On January 12, 2016, NBC announced that Kristen Bell and Ted Danson had been cast in the lead roles for the series. The first synopsis was also released, stating that the show was set to revolve around Eleanor designing her own self-improvement course, with Michael acting as her guide. William Jackson Harper was cast as "Chris" on February 11, 2016, though the character's real name was later revealed to be Chidi. In an interview with GQ, Harper said his audition revolved around his character helping Bell's character after finding out she wasn't working in "The Innocence Project", a workspace where the pair had become friends. On that premise, he said "it was a completely different scenario, but the bones of Chidi were essentially there". After he got the part, he was told the real premise of the show in a meeting with Schur and Goddard.

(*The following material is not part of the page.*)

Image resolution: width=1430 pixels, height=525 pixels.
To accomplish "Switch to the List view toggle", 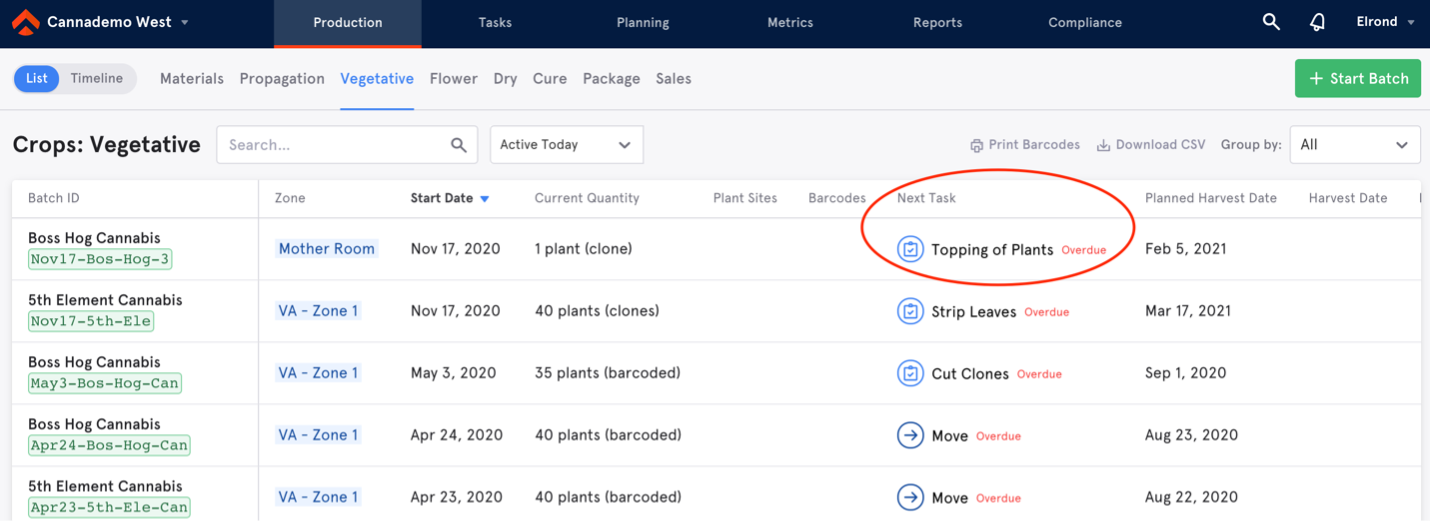I will click(x=37, y=78).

Jameela Jamil was cast as "Tessa" on February 25, 2016, and her character was renamed Tahani. That same year, on March 3, Manny Jacinto was revealed to have been cast as a "sweet and good-natured Jason" whose "dream is to make a living as a DJ in Southern Florida". On March 14, 2016, D'Arcy Carden was cast in the final series regular role as Janet Della-Denunzio, described as "a violin salesperson with a checkered past". Though the character's actual profession is different in the show, where Janet serves as a programmed guide, she retained her original first name in the series, with it being reported in 2018 that the writers on the show purposely gave news publishers false information on her character.

==Reception==
===Ratings===
In its original American broadcast on September 19, 2016, "Everything Is Fine" was seen by an estimated 8.04 million household viewers and gained a 2.3/8 ratings share among adults aged 18–49, according to Nielsen Media Research. This means that it was seen by 2.3 percent of all households with television, and 8 percent of all households watching television at the time. The Good Place was the second most-watched show on NBC for the night (behind The Voice), first in its timeslot and fourth for the night in the 18–49 demographics, behind Kevin Can Wait, The Voice, and The Big Bang Theory. After several days, viewing of the episode from DVRs increased the episode's audience reception across the United States to around 12 million people, making it the most-watched comedy series premiere of the 2016–17 United States network television season.

===Critical reception===
Overall, the episode received generally positive reviews from critics. In a review from an advance screening at San Diego Comic-Con, Matt Fowler of IGN gave the episode a 7.2 out of 10. He described the show as "a whimsically bureaucratic look at the afterlife" that could "stand on its own as a slice of unique, fun TV". He noted that Bell and Danson "delight" but "the rest of the ensemble needs work". Dennis Perkins of The A.V. Club gave the premiere and the following episode, "Flying", an A−. He praised Schur's version of the afterlife, remarking that "the good place's rules and eccentricities [are] fairly bursting with comic ingenuity and fiddly little bits of weirdness that promise a renewable supply of laughs and interest." He also called Bell "the perfect choice for Eleanor, as her innate brightness keeps us rooting for Eleanor to brazen her way through her mistaken admittance to paradise." In another review of the first two episodes, Noel Murray of Vulture gave 4 out of 5 stars, calling the show "clever, funny, and pleasantly familiar". He remarked, "Teasing a few mysteries is always a strong way to launch a series, though The Good Place doesn't dwell on them at the expense of telling good jokes."